Given passage »
In the last decade, there have been only 24 quarterback seasons to have thrown at least 30 touchdowns passes with fewer than 10 interceptions. Of those 24 seasons, 22 resulted in a record of 10-6 or better. In 2018, Matt Ryan went 7-9 while throwing 35 touchdowns and seven interceptions.
Then you see Watson, who went 4-12.
In fact, Ryan and Watson are the only two quarterbacks to ever post a losing record while accomplishing this mark (we tend to forget that 33 TD/7 INT seasons didn’t happen prior to 2004 — now it’s a regular occurrence, with four QBs going at least 30+, >10 this season). On Thursday morning, ProFootballTalk’s Mike Florio posted a story claiming that “we’ve already heard (rumors) from multiple different people, that Watson has quietly broached with teammates the possibility of requesting a trade.”
Reading that line, does it sound to you like Watson has requested a trade? It doesn’t sound that way to me, but Florio did get his story trending as the top one for Thursday morning, so he accomplished what he had probably set out to accomplish. Given how often PFT’s stories are mere speculation twisted as facts, I’ll speculate that a veteran NFL writer could connect the dots that the Houston Texans are a bad team with a great quarterback and then stretch something he heard to make it sound like a story, knowing that few will ever read more than a passing tweet about it and assume that Watson demanded a trade today.

Material provided »
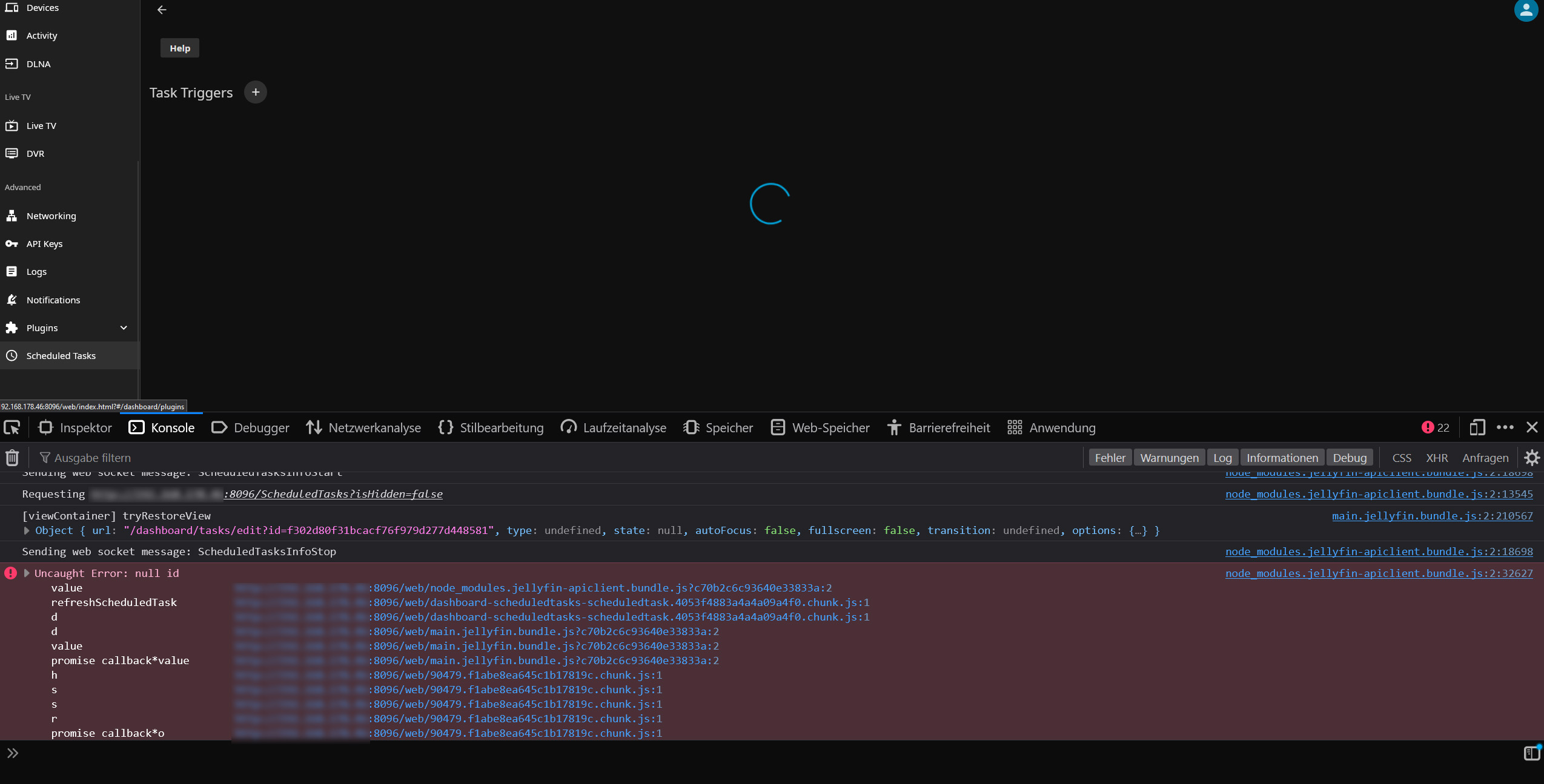Click the Help button

click(180, 48)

The problem » Please extend the commentary above on Watson and the trade rumor, starting right after its final sentence.

Response to this task »
If they read the story, how could they make sense of paragraphs like this one:
It’s too early to think about where he’d potentially be traded. It’s not too early to make a list of teams that would possibly clamor to get him. The Patriots, Steelers, Colts, Raiders, Broncos, Washington, Eagles, Bears, Lions, Saints, Panthers, Falcons, Buccaneers (if Tom Brady is one and done), and 49ers are the most obvious.
Imagine writing these sentences back-to-back:
“It’s too early to think about where he’d potentially be traded. It’s not too early to make a list of teams that would possibly clamor to get him.”
“It’s too early to think about where he might be traded, except that actually it is not.”
Not even the commenters on the article seem to have read the article, though I imagine that’s not something that has ever concerned Florio.
The Texans hired a new general manager this week and they’ll have a new head coach in short order. I would not assume that the team’s quarterback, leader and best player would approach anyone of significance about a trade until they have actually completed filling all of their job openings. Rather than speculate about where Watson would be traded, whether or not it would impact the LA Rams, and if he could wind up in the NFC West division, I’ll let the actual story — “Maybe: Watson makes off-handed remarks in locker room last season” — ruminate on its own.